Friday, September 09, 2005

M83 / M83 / Rating 6.5

Time line curves back

"If anything, M83 is a good spot to give pause to later Loveless comparisons. Cynics term Gonzalez's shoegaze one-dimensional, but he's focused on stars and hearts, not his laces. The disembodied guitars of his later period do evoke Kevin Shields; M83's dream pop, though, is more redolent of mid-period MBV, especially Isn't Anything's "Soft As Snow (But Warm Inside)" minus the vocals, and here this sweaty-palm sensibility is clearest." PFM

What actually should be placed on an alter to Kevin Shields? Whammy bar? The Swirlies back catalog? A Fender Jag? A tremolo pedal?

I ask you this: what did the world of music do pre Kevin Shields??? I am pretty sure he doesn’t own sole rights to the sonic sound of guitars run through a fancy rack unit (the infamous Yamaha SPX90) but I swear from reading the last few years of music journalism, you wouldn’t know it.

I will be the first to give My Bloody Valentine credit for making groundbreaking songs and playing a very influential role in music over the past 10 years ( guitar styles, vocal attack, and album production) but come on; not EVERY band needs to put them on the top their thank you list.

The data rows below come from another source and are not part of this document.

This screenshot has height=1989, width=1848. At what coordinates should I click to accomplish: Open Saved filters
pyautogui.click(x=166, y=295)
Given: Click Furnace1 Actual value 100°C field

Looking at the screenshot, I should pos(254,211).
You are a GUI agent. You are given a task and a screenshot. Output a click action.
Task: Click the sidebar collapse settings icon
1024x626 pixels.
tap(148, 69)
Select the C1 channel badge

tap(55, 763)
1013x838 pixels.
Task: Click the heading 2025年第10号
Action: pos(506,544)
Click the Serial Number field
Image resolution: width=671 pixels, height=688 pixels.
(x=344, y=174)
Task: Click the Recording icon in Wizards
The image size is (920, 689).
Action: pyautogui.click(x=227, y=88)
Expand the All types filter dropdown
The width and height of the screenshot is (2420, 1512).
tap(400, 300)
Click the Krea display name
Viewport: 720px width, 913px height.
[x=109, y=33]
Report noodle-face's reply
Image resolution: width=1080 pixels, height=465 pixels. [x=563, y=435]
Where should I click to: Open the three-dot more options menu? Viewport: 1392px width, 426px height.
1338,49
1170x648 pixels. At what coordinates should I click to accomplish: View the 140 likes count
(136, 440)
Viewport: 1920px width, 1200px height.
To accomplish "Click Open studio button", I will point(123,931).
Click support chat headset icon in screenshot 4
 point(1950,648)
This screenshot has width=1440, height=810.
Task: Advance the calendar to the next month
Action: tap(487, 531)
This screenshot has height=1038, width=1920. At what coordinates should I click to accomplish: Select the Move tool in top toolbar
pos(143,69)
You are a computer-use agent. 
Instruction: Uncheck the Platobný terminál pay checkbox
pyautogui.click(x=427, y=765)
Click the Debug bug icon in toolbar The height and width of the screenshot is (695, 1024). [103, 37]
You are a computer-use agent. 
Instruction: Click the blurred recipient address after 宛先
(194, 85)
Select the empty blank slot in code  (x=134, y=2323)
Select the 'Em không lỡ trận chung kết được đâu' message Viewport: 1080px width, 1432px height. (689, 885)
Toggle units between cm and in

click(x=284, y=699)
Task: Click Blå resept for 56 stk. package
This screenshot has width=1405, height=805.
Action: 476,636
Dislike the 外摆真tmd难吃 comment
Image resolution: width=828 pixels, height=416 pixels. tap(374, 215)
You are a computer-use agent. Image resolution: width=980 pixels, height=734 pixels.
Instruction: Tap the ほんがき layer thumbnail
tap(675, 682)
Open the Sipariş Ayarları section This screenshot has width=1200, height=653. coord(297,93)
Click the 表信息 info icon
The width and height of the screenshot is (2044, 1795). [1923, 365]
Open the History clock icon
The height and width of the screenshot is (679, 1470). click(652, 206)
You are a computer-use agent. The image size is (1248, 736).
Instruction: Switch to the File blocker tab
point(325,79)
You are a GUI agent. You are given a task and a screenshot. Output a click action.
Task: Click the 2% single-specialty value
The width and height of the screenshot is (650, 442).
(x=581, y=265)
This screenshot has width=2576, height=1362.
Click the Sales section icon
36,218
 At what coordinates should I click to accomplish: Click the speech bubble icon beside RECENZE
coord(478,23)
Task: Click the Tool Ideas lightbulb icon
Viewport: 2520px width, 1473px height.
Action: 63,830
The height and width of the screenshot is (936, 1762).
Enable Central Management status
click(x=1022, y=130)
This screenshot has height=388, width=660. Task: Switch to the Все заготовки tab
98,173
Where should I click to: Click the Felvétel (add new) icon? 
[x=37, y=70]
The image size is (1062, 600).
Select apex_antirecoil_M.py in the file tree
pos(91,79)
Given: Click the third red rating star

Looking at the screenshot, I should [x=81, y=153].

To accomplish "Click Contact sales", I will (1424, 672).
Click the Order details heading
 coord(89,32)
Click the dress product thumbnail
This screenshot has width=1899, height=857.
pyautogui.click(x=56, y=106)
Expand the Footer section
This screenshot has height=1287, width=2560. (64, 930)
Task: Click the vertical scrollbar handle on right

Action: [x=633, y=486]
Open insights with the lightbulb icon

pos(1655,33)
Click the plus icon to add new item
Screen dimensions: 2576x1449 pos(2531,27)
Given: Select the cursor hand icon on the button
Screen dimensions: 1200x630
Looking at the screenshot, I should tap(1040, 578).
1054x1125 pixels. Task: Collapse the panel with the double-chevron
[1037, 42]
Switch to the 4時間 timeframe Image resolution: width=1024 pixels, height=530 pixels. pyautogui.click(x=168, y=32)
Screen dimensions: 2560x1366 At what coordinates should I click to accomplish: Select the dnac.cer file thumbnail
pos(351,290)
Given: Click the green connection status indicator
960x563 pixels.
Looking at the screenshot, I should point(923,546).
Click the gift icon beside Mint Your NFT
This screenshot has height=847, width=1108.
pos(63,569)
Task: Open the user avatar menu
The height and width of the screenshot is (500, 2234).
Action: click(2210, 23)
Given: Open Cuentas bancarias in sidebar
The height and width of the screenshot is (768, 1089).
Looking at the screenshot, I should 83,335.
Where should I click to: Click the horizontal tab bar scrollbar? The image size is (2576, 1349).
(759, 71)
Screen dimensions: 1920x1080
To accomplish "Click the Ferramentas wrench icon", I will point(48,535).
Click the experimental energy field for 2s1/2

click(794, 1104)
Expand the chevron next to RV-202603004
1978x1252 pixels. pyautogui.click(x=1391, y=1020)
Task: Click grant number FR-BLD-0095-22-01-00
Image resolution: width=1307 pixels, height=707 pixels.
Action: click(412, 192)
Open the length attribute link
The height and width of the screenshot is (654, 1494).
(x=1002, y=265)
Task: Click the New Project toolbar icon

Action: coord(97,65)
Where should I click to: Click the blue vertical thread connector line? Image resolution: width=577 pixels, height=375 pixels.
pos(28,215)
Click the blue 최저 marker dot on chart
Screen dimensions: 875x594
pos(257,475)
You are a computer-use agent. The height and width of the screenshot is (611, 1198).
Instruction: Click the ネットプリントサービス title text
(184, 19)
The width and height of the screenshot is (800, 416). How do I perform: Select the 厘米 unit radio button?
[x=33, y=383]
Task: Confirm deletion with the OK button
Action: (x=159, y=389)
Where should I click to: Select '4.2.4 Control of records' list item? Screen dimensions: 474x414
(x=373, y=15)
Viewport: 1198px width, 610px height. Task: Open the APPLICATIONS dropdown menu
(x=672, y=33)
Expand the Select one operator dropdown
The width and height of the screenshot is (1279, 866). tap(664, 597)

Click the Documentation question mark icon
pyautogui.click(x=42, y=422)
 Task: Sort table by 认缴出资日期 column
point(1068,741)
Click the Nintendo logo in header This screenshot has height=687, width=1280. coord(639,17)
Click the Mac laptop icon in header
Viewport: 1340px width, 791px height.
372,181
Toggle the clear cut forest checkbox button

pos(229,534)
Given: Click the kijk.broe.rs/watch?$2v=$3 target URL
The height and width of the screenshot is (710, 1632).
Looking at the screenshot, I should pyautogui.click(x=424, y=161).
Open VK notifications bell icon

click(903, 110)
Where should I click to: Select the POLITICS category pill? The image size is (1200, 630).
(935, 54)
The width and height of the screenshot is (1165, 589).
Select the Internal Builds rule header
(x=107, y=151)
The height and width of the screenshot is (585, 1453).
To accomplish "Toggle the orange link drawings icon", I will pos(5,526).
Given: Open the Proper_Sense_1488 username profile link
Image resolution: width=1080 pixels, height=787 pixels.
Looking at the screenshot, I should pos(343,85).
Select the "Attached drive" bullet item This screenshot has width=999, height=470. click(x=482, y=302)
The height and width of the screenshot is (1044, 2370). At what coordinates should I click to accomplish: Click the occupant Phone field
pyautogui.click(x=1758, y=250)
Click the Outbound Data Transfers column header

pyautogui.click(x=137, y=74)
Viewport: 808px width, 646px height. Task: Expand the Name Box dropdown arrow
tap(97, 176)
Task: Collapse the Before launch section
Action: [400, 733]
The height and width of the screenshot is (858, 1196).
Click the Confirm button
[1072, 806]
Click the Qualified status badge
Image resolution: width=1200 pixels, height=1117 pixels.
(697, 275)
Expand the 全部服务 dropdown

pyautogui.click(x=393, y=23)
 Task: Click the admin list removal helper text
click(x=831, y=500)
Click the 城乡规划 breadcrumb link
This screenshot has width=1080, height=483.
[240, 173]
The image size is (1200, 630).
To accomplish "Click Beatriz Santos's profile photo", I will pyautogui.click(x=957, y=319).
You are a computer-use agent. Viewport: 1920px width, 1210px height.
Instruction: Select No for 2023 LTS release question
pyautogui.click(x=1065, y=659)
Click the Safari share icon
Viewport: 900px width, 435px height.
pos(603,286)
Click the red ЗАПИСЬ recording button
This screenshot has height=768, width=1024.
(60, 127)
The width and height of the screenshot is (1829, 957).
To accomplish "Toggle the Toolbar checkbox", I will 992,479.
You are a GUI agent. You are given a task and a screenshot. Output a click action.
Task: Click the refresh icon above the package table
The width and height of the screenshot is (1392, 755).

My goal is to take the myth / legend of K.S. down a few notches. Let me introduce you to young Kevin.

Let’s start by taking a look at Kevin Shield’s early inspirations: He started playing guitar because of his love for the Ramones and his very first band The Complex covered songs by the Ramones and the Sex Pistols. Early MBV influences, as given by the band in various interviews are: Sonic Youth, Jesus and Mary Chain, Nick Cave, The Cramps, Cocteau Twins, Gang of Four, Joy Division, Siouxie and the Banchees, and The Virgin Prunes.

Mr. Superstar guitar player had his to say about his own guitar playing skills:

Buddyhead: How do you rate yourself as a guitar player to this day?
Kevin: Well, if you watch me, I barely even do that (holds hand in a barre chord shape again). I’ve never considered myself much of a guitarist. I always just wanted to be like Johnny Ramone. Just be really good at one thing. I think because I was never dexterous, and because I never really learned how to play a scale, or lead guitar, or anything, but because I still wanted to be expressive, that made me use the tremolo arm, which gave me something to work with for a long time.

So, to return back to the M83 review in PFM.

M83 in old interviews surrounding their debut release said these artists were their key musical influences: Tangerine Dream, Mogwai, Pink Floyd, Can, Nico, Ash Ra Tempel, Brian Eno, Neil Young , Sonic Youth, and cinematic scores of all kinds. ( Italian, French, German, American...)

M83 denies any influence by MBV when they first began.
“Actually we only started listening to MBV after our first record. We heard all these people saying how the music sounds similar so we checked them out.” Quote from

M83 repeats this sentiment in a PITCHFORK interview!

Don’t get me wrong, the PFM review of the M83 reissue is decent enough but I want to introduce readers to a life before and beyond MBV. The My Bloody Valentine reference comes up at least once a week as of late if not more so next time you come across it perhaps you will be reminded of a broader scope the writer is either ignorant of or too hesitant to mention. (IE: too obscure for the every day reader to get)

I will end this with just more quote which I think in the end is a nice reminder of the false ideas the press can help create and keep alive. There is nothing worse than a writer disguising his or her own opinions as fact.

Straight from the mouth of the hero himself ( 1997):

Question: How do you feel about the press saying that you created shoegaze or dreampop? Kevin: Don't blame us for what the press creates!